(Directions for this task):
Copy the items below word for word, starting at the line that contains "Where should I click to: Click" and ending at the line that contains "The width and", and leave out the pictures.

(Information provided):
[start]

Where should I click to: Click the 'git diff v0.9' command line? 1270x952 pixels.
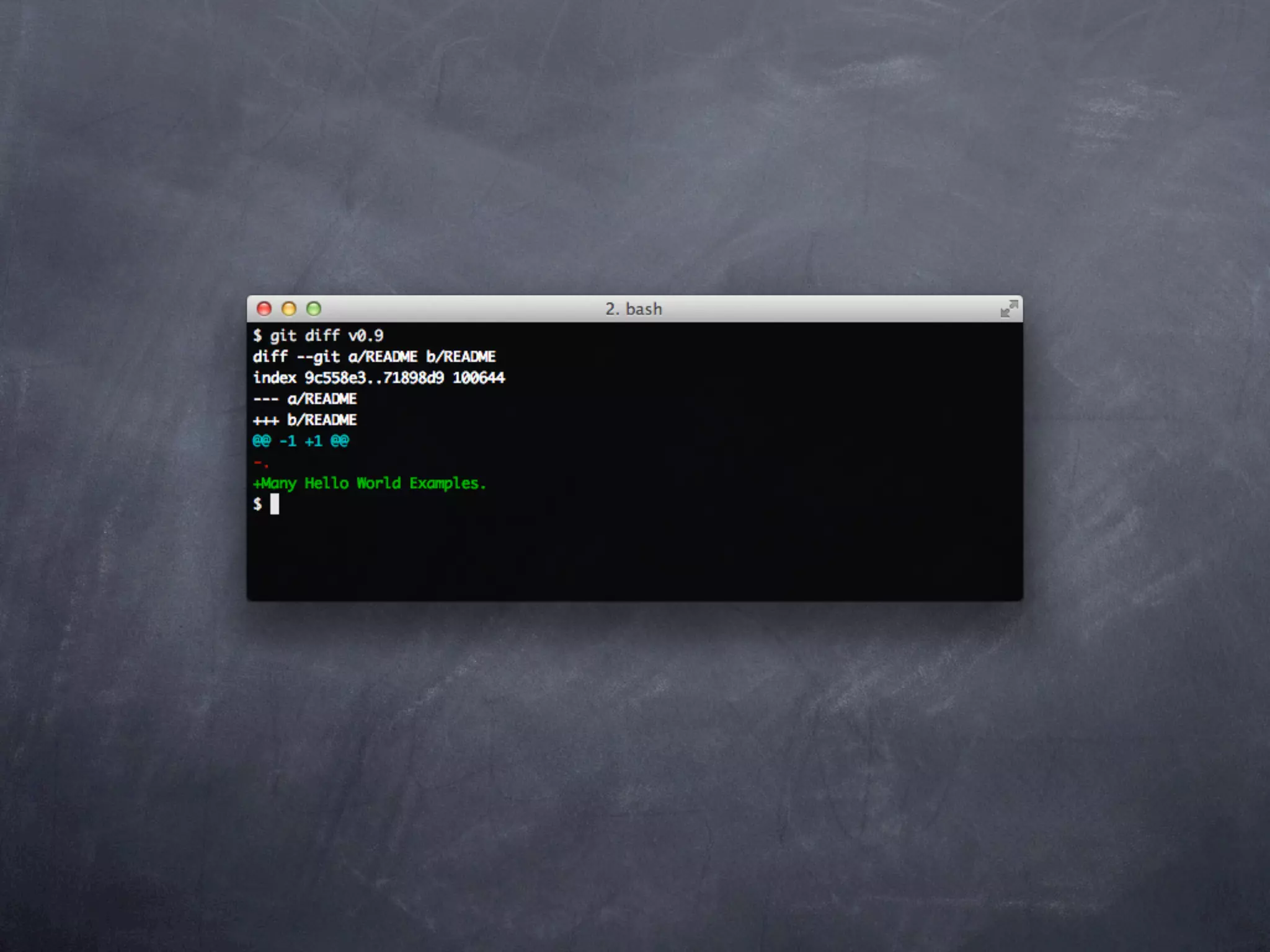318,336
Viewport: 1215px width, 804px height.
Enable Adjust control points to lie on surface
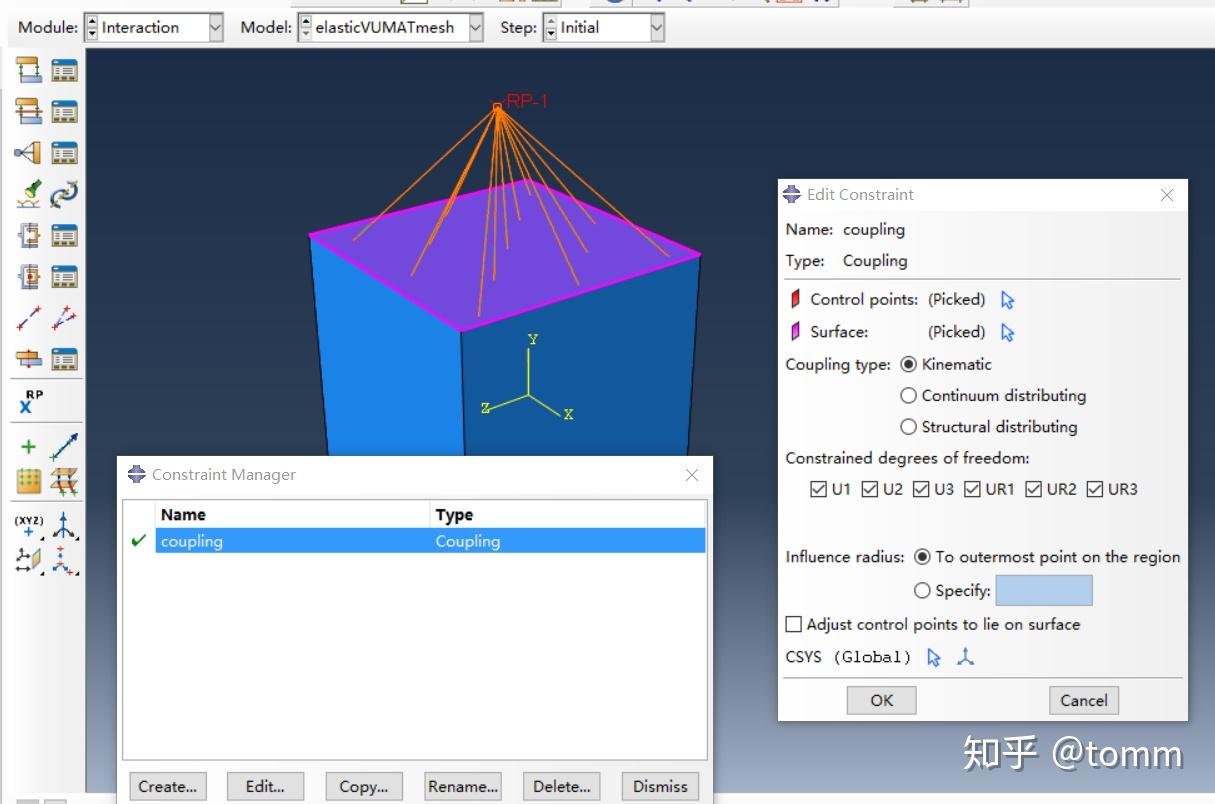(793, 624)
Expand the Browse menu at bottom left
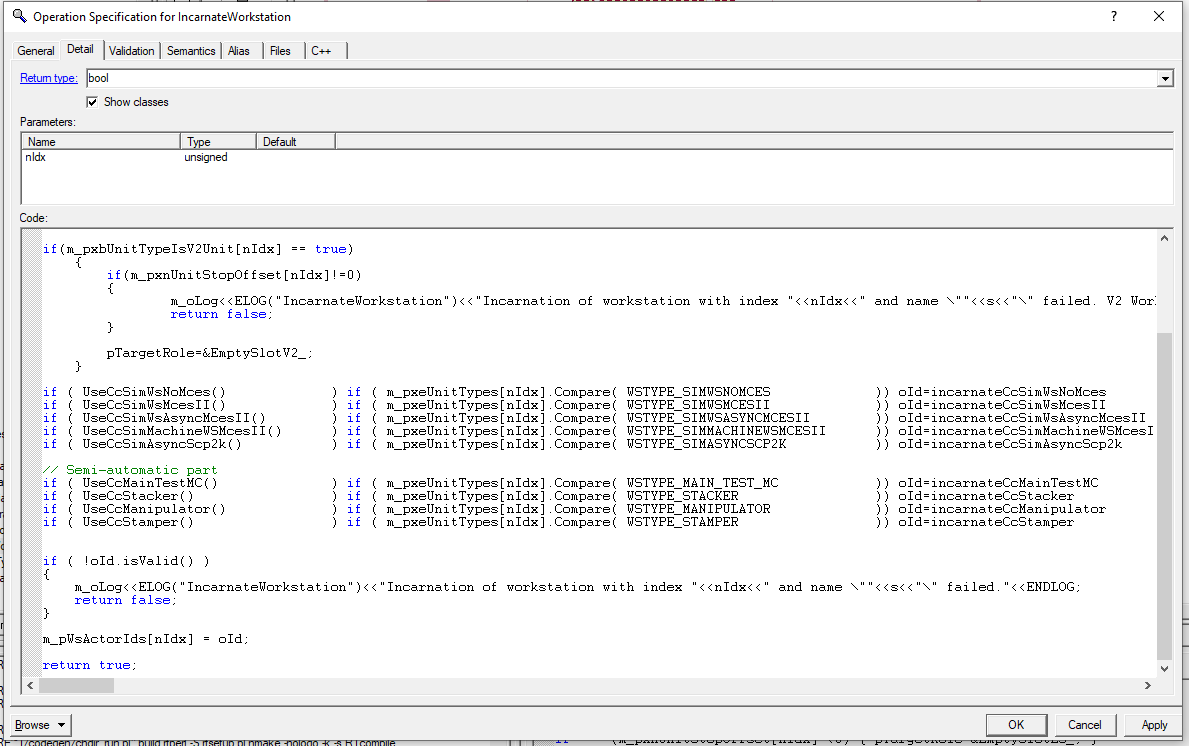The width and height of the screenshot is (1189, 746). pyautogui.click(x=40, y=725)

[end]
[start]

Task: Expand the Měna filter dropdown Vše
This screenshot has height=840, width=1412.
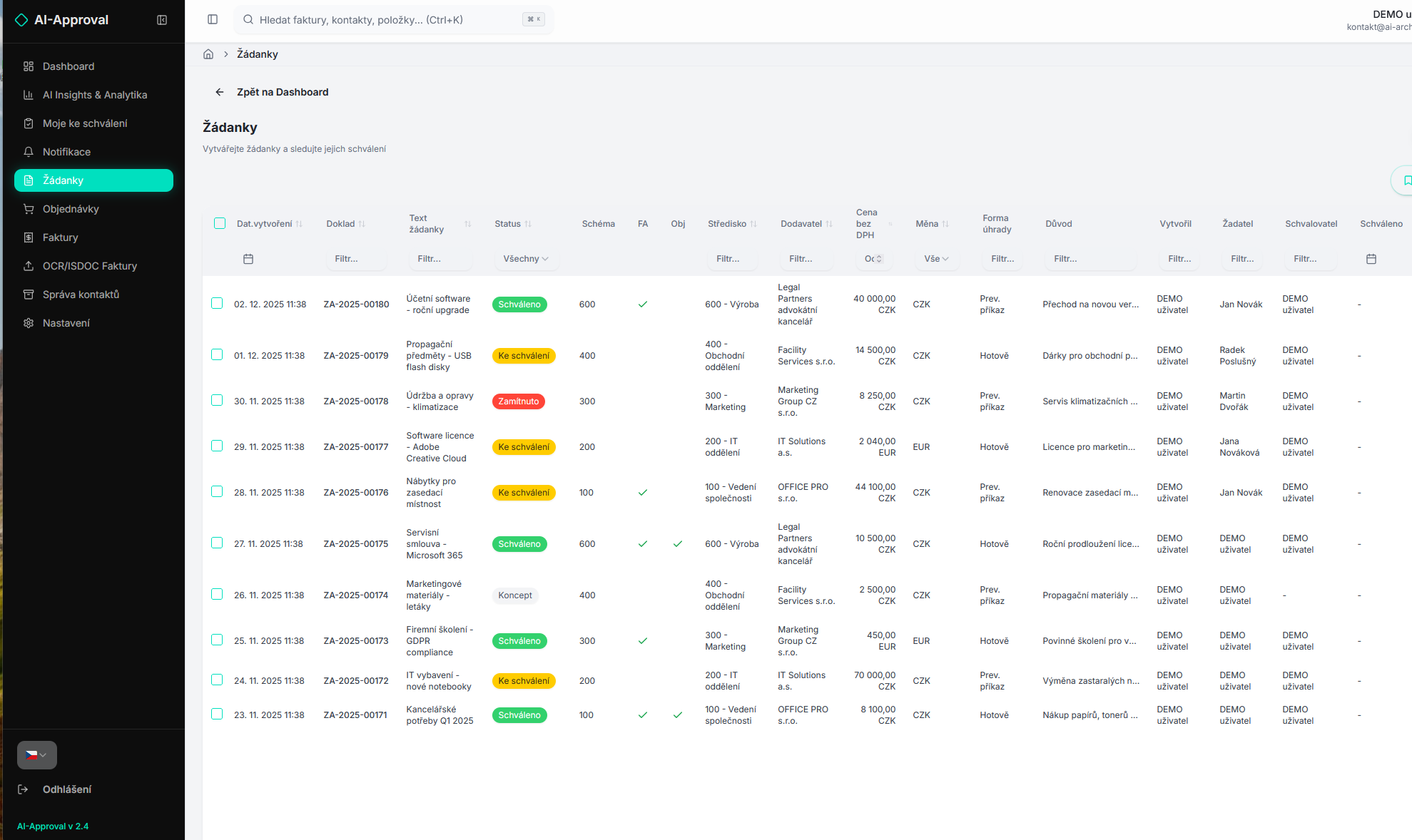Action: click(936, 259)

[end]
[start]

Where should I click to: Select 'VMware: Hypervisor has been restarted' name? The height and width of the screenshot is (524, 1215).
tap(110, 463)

[end]

(Exercise result):
Where should I click to: Click the 'git diff v0.9' command line? 1270x952 pixels.
318,336
Viewport: 1215px width, 804px height.
Enable Adjust control points to lie on surface
(793, 624)
Expand the Browse menu at bottom left
The width and height of the screenshot is (1189, 746). pyautogui.click(x=40, y=725)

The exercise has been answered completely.